[Opening RECORDED DATA section]

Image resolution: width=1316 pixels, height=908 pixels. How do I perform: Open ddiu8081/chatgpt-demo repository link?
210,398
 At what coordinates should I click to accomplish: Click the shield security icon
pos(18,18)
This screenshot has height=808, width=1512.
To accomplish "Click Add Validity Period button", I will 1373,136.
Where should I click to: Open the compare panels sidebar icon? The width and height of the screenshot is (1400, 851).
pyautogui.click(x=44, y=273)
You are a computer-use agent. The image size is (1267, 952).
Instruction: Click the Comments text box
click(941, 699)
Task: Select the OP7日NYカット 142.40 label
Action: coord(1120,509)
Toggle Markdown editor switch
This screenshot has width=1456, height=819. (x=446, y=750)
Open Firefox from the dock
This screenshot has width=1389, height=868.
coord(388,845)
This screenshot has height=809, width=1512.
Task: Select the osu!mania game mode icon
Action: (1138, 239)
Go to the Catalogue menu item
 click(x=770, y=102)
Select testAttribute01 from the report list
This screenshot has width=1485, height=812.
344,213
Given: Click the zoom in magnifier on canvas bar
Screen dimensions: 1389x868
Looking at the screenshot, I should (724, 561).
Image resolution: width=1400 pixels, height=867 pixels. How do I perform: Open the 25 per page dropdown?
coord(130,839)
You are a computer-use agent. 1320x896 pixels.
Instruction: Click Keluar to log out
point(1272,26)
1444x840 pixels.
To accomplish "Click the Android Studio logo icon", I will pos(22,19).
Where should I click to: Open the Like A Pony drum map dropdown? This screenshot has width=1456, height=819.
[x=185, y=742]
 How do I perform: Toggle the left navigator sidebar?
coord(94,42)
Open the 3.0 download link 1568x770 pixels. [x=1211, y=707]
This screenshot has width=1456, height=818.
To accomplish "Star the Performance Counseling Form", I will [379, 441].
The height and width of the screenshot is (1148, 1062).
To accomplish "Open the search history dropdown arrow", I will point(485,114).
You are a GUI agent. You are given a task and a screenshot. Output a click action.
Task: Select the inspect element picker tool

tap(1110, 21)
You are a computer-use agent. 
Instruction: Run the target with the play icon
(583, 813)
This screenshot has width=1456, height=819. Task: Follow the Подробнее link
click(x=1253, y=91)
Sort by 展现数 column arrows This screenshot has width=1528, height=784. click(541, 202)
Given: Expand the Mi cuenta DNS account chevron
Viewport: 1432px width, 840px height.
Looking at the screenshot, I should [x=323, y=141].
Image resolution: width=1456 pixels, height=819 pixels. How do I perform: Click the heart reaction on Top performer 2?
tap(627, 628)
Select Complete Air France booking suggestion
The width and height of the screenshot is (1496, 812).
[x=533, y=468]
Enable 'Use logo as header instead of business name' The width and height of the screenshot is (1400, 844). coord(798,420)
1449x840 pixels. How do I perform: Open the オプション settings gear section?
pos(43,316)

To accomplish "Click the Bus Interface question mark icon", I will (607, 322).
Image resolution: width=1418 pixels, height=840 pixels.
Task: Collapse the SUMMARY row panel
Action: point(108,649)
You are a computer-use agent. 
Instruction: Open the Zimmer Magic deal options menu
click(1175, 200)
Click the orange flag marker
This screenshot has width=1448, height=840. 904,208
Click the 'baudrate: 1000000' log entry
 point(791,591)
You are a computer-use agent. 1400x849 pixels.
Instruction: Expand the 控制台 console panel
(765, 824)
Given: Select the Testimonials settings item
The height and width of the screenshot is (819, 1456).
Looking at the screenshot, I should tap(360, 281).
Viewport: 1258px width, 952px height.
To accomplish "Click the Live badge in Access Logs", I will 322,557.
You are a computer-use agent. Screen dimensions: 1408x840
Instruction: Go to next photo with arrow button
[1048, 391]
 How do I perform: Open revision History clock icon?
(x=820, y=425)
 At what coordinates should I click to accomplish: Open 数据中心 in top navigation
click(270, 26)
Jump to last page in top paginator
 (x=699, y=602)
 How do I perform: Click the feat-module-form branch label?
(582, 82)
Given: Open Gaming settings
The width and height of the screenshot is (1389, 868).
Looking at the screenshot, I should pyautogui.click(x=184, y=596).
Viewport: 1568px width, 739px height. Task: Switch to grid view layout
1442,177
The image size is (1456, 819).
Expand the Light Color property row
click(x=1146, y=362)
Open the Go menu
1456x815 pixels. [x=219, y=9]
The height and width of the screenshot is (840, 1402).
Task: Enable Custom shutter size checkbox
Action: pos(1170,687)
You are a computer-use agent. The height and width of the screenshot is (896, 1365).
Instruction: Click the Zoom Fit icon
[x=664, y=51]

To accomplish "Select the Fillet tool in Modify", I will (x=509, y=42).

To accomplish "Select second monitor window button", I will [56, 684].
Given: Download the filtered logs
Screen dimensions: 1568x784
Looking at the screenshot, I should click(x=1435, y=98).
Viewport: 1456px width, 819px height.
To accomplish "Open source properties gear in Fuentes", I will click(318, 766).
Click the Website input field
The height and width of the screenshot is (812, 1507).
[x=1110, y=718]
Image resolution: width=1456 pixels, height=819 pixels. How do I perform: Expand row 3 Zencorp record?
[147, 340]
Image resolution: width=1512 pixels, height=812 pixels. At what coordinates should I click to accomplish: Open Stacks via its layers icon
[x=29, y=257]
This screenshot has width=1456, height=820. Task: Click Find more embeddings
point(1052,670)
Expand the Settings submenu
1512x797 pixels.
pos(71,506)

[Closing RECORDED DATA section]

[WHAT NEEDS TO BE DONE] Restate the material word for word so that no line differs from the original.

[TASK ANSWER]
Image resolution: width=1316 pixels, height=908 pixels. How do I perform: Open ddiu8081/chatgpt-demo repository link?
210,398
 At what coordinates should I click to accomplish: Click the shield security icon
pos(18,18)
This screenshot has height=808, width=1512.
To accomplish "Click Add Validity Period button", I will 1373,136.
Where should I click to: Open the compare panels sidebar icon? The width and height of the screenshot is (1400, 851).
pyautogui.click(x=44, y=273)
You are a computer-use agent. The image size is (1267, 952).
Instruction: Click the Comments text box
click(941, 699)
Task: Select the OP7日NYカット 142.40 label
Action: coord(1120,509)
Toggle Markdown editor switch
This screenshot has width=1456, height=819. (x=446, y=750)
Open Firefox from the dock
This screenshot has width=1389, height=868.
coord(388,845)
This screenshot has height=809, width=1512.
Task: Select the osu!mania game mode icon
Action: (1138, 239)
Go to the Catalogue menu item
 click(x=770, y=102)
Select testAttribute01 from the report list
This screenshot has width=1485, height=812.
344,213
Given: Click the zoom in magnifier on canvas bar
Screen dimensions: 1389x868
Looking at the screenshot, I should (724, 561).
Image resolution: width=1400 pixels, height=867 pixels. How do I perform: Open the 25 per page dropdown?
coord(130,839)
You are a computer-use agent. 1320x896 pixels.
Instruction: Click Keluar to log out
point(1272,26)
1444x840 pixels.
To accomplish "Click the Android Studio logo icon", I will pos(22,19).
Where should I click to: Open the Like A Pony drum map dropdown? This screenshot has width=1456, height=819.
[x=185, y=742]
 How do I perform: Toggle the left navigator sidebar?
coord(94,42)
Open the 3.0 download link 1568x770 pixels. [x=1211, y=707]
This screenshot has width=1456, height=818.
To accomplish "Star the Performance Counseling Form", I will [379, 441].
The height and width of the screenshot is (1148, 1062).
To accomplish "Open the search history dropdown arrow", I will point(485,114).
You are a GUI agent. You are given a task and a screenshot. Output a click action.
Task: Select the inspect element picker tool

tap(1110, 21)
You are a computer-use agent. 
Instruction: Run the target with the play icon
(583, 813)
This screenshot has width=1456, height=819. Task: Follow the Подробнее link
click(x=1253, y=91)
Sort by 展现数 column arrows This screenshot has width=1528, height=784. click(541, 202)
Given: Expand the Mi cuenta DNS account chevron
Viewport: 1432px width, 840px height.
Looking at the screenshot, I should [x=323, y=141].
Image resolution: width=1456 pixels, height=819 pixels. How do I perform: Click the heart reaction on Top performer 2?
tap(627, 628)
Select Complete Air France booking suggestion
The width and height of the screenshot is (1496, 812).
[x=533, y=468]
Enable 'Use logo as header instead of business name' The width and height of the screenshot is (1400, 844). coord(798,420)
1449x840 pixels. How do I perform: Open the オプション settings gear section?
pos(43,316)

To accomplish "Click the Bus Interface question mark icon", I will (607, 322).
Image resolution: width=1418 pixels, height=840 pixels.
Task: Collapse the SUMMARY row panel
Action: point(108,649)
You are a computer-use agent. 
Instruction: Open the Zimmer Magic deal options menu
click(1175, 200)
Click the orange flag marker
This screenshot has width=1448, height=840. 904,208
Click the 'baudrate: 1000000' log entry
 point(791,591)
You are a computer-use agent. 1400x849 pixels.
Instruction: Expand the 控制台 console panel
(765, 824)
Given: Select the Testimonials settings item
The height and width of the screenshot is (819, 1456).
Looking at the screenshot, I should tap(360, 281).
Viewport: 1258px width, 952px height.
To accomplish "Click the Live badge in Access Logs", I will 322,557.
You are a computer-use agent. Screen dimensions: 1408x840
Instruction: Go to next photo with arrow button
[1048, 391]
 How do I perform: Open revision History clock icon?
(x=820, y=425)
 At what coordinates should I click to accomplish: Open 数据中心 in top navigation
click(270, 26)
Jump to last page in top paginator
 (x=699, y=602)
 How do I perform: Click the feat-module-form branch label?
(582, 82)
Given: Open Gaming settings
The width and height of the screenshot is (1389, 868).
Looking at the screenshot, I should pyautogui.click(x=184, y=596).
Viewport: 1568px width, 739px height. Task: Switch to grid view layout
1442,177
The image size is (1456, 819).
Expand the Light Color property row
click(x=1146, y=362)
Open the Go menu
1456x815 pixels. [x=219, y=9]
The height and width of the screenshot is (840, 1402).
Task: Enable Custom shutter size checkbox
Action: pos(1170,687)
You are a computer-use agent. The height and width of the screenshot is (896, 1365).
Instruction: Click the Zoom Fit icon
[x=664, y=51]

To accomplish "Select the Fillet tool in Modify", I will (x=509, y=42).

To accomplish "Select second monitor window button", I will [56, 684].
Given: Download the filtered logs
Screen dimensions: 1568x784
Looking at the screenshot, I should click(x=1435, y=98).
Viewport: 1456px width, 819px height.
To accomplish "Open source properties gear in Fuentes", I will click(318, 766).
Click the Website input field
The height and width of the screenshot is (812, 1507).
[x=1110, y=718]
Image resolution: width=1456 pixels, height=819 pixels. How do I perform: Expand row 3 Zencorp record?
[147, 340]
Image resolution: width=1512 pixels, height=812 pixels. At what coordinates should I click to accomplish: Open Stacks via its layers icon
[x=29, y=257]
This screenshot has width=1456, height=820. Task: Click Find more embeddings
point(1052,670)
Expand the Settings submenu
1512x797 pixels.
pos(71,506)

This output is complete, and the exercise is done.